### [DOCUMENT EXTRACT]

★ ★ ★

Respondents provided information about pain, including the duration of their current pain episode. On an 11-point scale (0 to 10), they also rated 3 facets of pain experienced in the past 7 days (i.e., “pain at its worst,” “pain at its least” and “typical level of pain”). In addition, they completed 3 pain interference items (scored on a scale from 0 to 10) from the Brief Pain Inventory (BPI; (21, 22)) that assessed the extent to which their pain in the last 7 days had interfered with their “everyday life,” “normal work,” and “relationships with other people.” Respondents’ answers to these items were used to classify them into one of three pain groups: a) “chronic severe pain” (i.e., pain lasting at least 6 months with moderate to severe pain intensity or significant pain interference)—consistent with previous reports (1, 8), respondents who had pain lasting at least 6 months and who scored 5 or higher on the item pertaining to the worst pain intensity in the last 7 days or on any of the items relating to pain interference in the last 7 days were considered to exhibit chronic severe pain ; b) “some pain” (i.e., pain reported in past week but not CSP); and c) “no pain” (i.e., no pain reported in the past week and no CSP).

Respondents also provided information about 1) demographics (age, sex, race/ethnicity, employment status, educational level, relationship status); 2) past week use of psychoactive substances: alcohol and tobacco; illegal drugs (cannabis, cocaine, heroin); and non-medical use of prescription drugs (opioids, amphetamines, benzodiazepines); and 3) MMT characteristics (months enrolled, number of different treatment episodes, current methadone dose).

Data Analysis

Group differences on demographic, pain, psychiatric, and substance use variables were examined using analyses of variance (ANOVA) for continuous data and Pearson chi-square tests for frequency data. Since the three pain groups differenced significantly on age, we performed analyses of covariance (ANCOVA) to control for age on comparisons involving continuous data. When ANOVA models revealed significant differences among the three pain groups, we performed posthoc comparisons using the conservative Scheffe method to further examine these differences. We performed the Bonferroni correction when comparing pain groups on ratings involving continuous data. Statistical significance was set at p < 0.05.

RESULTS

Demographics characteristics

Among the 150 respondents, 24% were in the “no pain” group, 39% in the “some pain” (but not CSP) group, and 37% in the “chronic severe pain” group. Whereas sex, race/ethnicity, employment status, educational level, and relationship status did not vary by pain group (i.e., no pain [NP], some pain [SP], chronic severe pain [CSP]), the three groups differed significantly on age (F[2, 147] = 4.94, p < 0.05). Scheffe post hoc analyses revealed that participants with chronic severe pain were significantly older (44.8) than those with some pain (mean 39.0, mean difference 5.8, 95% confidence interval [CI] = 1.1 to 10.3, p < 0.01, two-tailed test). Although the mean age of the CSP group, on average, was numerically higher than the NP group (40.6), this difference was not statistically significant (p = 0.15).

★ ★ ★

### [WHAT NEEDS TO BE DONE]
Proceed with the study text on pain among methadone maintenance patients, picking up after its last sentence. The stored lines that come next are separate material with no connection to the pain study text.

Stored records:
★ ★ ★

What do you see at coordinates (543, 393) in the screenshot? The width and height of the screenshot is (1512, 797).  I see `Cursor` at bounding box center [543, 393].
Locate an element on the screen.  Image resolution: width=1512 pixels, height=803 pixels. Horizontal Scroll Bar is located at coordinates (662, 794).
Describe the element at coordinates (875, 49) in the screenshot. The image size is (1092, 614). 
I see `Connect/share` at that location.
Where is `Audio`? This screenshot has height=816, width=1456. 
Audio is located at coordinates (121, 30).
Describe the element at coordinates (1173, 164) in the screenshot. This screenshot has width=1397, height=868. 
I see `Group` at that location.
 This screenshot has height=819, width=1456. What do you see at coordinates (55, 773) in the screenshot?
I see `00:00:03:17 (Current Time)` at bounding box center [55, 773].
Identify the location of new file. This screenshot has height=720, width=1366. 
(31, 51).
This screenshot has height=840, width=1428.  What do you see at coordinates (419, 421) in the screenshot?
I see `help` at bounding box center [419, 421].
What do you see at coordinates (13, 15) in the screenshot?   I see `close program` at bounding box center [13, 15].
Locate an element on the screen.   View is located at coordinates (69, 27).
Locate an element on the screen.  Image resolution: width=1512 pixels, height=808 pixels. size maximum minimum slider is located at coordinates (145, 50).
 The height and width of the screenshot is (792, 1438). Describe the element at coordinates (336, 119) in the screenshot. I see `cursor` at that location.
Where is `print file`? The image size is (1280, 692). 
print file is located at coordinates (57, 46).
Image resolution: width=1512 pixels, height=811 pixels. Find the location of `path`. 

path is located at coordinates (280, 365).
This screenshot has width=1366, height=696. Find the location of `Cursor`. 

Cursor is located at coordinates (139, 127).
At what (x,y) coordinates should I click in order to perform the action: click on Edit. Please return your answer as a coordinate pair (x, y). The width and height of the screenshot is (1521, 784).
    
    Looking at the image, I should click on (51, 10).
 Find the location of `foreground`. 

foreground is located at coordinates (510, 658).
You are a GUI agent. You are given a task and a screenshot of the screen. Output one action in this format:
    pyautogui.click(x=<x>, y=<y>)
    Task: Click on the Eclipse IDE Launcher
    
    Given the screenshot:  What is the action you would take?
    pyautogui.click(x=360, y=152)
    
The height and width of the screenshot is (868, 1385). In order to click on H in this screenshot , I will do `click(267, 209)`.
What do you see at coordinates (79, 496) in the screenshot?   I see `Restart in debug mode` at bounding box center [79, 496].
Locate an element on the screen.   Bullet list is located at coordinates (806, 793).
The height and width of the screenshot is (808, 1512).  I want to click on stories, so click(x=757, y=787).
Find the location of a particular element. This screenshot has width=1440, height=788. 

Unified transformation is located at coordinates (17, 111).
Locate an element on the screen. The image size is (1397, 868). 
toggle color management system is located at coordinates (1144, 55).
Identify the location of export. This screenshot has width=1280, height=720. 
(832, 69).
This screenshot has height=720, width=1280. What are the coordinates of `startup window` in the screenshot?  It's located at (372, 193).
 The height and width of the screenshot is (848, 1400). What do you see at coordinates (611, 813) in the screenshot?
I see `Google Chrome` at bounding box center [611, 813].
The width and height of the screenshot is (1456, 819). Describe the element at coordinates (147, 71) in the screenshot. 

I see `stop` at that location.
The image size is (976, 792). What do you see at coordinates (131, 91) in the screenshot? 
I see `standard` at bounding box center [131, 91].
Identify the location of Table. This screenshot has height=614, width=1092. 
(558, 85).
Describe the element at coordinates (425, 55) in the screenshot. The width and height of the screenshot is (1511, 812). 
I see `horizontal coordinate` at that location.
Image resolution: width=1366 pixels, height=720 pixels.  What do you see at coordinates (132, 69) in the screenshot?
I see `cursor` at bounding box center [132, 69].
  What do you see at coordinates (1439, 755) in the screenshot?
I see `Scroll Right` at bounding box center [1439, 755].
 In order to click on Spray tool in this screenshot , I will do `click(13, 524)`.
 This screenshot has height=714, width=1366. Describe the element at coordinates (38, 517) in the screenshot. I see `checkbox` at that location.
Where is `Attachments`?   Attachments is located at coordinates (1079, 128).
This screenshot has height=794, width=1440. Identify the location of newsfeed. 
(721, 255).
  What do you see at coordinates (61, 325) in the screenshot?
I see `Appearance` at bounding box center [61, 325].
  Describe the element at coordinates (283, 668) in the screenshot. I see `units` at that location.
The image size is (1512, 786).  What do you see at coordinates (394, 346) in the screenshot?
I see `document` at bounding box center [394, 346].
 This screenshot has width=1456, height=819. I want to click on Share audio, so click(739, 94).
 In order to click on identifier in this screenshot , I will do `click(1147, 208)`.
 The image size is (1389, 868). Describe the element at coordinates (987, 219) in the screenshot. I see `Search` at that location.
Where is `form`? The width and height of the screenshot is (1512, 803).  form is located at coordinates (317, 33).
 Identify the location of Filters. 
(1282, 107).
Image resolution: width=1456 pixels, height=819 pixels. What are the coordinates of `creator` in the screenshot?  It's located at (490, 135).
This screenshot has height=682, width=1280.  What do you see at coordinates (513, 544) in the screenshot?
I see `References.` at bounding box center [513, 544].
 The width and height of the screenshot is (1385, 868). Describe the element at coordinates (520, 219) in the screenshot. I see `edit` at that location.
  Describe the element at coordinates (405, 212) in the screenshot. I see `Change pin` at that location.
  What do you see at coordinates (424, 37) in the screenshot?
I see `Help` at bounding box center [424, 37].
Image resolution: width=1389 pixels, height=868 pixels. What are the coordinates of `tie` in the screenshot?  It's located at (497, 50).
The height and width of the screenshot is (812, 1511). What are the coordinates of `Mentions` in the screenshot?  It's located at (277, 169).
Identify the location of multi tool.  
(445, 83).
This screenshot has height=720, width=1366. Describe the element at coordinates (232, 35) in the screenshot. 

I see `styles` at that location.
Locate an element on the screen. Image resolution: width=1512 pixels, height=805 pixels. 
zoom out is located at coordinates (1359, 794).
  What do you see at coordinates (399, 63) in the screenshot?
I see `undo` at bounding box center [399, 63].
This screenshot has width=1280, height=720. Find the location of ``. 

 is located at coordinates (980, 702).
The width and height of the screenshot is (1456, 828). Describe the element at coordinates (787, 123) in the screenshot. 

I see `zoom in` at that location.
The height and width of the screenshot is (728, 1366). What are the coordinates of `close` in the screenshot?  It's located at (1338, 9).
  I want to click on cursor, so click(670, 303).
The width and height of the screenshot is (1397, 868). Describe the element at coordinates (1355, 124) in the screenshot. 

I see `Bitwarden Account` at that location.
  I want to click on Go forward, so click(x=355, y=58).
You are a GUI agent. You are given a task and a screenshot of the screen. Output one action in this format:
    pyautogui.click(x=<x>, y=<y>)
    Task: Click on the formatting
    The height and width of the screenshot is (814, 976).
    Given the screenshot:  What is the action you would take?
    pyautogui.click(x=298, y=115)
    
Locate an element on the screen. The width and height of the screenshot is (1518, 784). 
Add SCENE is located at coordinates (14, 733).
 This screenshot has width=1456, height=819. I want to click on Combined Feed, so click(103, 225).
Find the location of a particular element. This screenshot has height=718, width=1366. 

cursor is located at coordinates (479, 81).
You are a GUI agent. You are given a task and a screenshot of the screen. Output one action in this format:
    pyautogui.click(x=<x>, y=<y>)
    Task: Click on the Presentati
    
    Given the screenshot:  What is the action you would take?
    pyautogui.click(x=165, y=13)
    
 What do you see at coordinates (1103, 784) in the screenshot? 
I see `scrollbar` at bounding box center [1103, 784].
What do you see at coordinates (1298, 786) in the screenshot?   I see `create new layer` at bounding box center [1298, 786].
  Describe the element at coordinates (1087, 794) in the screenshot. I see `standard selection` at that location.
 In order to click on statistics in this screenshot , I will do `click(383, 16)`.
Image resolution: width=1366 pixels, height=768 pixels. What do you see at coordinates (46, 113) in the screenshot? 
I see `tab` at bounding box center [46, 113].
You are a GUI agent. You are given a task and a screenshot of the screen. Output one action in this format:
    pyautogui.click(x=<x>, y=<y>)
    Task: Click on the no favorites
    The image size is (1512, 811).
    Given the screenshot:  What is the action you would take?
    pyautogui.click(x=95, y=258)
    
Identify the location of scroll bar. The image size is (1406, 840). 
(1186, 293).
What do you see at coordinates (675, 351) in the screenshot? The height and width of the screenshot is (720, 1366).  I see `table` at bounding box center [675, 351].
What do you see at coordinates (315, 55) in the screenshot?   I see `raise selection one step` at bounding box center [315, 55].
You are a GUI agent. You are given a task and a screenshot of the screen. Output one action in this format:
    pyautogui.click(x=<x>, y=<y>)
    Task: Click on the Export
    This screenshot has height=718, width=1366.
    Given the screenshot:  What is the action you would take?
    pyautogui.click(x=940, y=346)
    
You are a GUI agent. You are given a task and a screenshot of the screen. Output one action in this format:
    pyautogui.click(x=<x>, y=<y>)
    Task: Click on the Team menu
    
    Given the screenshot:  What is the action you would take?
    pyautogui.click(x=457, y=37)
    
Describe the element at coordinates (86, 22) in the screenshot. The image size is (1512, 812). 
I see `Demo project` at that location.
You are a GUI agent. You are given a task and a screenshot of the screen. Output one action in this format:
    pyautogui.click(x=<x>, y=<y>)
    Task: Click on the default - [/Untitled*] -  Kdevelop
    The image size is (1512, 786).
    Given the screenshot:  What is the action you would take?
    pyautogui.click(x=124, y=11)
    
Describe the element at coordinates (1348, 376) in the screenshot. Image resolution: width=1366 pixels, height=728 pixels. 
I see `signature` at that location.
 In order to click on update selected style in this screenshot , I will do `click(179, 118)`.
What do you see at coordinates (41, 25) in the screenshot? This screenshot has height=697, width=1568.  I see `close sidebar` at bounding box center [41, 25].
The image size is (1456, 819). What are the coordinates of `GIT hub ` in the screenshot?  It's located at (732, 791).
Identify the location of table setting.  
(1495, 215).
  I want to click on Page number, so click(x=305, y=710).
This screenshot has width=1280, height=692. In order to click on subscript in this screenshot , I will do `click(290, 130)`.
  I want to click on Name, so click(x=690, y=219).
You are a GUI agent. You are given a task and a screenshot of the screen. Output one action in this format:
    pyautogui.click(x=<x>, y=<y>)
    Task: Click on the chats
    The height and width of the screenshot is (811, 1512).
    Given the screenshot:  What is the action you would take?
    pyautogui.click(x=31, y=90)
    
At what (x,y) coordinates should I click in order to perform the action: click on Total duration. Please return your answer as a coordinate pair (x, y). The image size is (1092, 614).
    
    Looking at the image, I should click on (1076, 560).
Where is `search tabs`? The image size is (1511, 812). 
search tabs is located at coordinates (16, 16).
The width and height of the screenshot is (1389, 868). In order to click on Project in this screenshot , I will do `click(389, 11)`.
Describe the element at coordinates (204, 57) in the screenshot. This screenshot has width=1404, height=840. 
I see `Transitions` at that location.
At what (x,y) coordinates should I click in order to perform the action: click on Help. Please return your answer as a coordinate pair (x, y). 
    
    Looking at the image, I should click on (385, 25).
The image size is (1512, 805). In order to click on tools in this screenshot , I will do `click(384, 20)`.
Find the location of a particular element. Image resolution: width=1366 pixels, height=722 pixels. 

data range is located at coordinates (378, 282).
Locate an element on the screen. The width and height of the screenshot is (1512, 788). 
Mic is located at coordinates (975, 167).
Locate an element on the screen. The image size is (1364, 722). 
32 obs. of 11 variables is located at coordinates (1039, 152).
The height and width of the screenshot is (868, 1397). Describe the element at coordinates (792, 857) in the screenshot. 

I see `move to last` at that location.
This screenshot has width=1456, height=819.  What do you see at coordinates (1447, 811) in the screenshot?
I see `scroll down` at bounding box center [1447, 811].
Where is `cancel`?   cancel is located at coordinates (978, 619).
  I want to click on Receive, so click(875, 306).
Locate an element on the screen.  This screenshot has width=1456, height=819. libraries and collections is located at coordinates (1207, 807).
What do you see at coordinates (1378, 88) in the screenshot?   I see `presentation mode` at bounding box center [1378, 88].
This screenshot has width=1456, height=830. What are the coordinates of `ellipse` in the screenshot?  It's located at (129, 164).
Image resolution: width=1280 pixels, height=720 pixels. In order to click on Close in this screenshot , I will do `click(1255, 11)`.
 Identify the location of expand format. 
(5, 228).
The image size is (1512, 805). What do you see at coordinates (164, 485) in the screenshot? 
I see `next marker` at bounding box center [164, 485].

★ ★ ★

### [REPLY]
Pain characteristics

As shown in Table 1, the SP and CSP groups differed on each of the pain characteristics assessed—even after controlling for age. These group differences remained statistically significant after the application a Bonferroni correction for multiple comparisons (.05 ÷6 = .008). In comparison to the SP group, the CSP group reported significantly higher worst pain intensity, least pain intensity, typical pain intensity, and interference with everyday life, work and relationships—all pertaining to the last 7 days. While 14% (n=8) of the SP group reported that they had pain for at least 3 months, none of the SP group reported pain lasting 6 months or longer.

Table 1.

Comparison of NP, SP, and CSP Groups on Pain Characteristics, BSI-18 and IPDS.

Pain Group
NP (N = 35) SP (N = 59) CSP(N = 56) Statistical Test Analysis of Covariance with Age as a Covariate
Mean SD Mean SD Mean SD t (113) p F (df, 1,112) p
Pain Intensity in Past 7 Days
  Worst pain intensity N/A N/A 6.7 2.7 8.8 1.4 5.43 <.001 21.89 <.001
  Least pain intensity N/A N/A 3.0 2.2 4.9 2.2 4.59 <.001 15.64 <.001
  Typical pain intensity N/A N/A 4.3 2.3 6.7 2.0 5.90 <.001 27.11 <.001
Pain Interference in Past 7 Days
  Life interference N/A N/A 3.4 2.9 6.7 2.3 6.84 <.001 27.09 <.001
  Work interference N/A N/A 3.3 3.0 6.1 3.2 4.92 <.001 15.09 <.001
  Relationship interference N/A N/A 2.3 2.9 4.1 3.7 2.97 .004 5.23 .007

F (df, 2,147) p F (df, 2,146) p

BSI-18 (T-Scores)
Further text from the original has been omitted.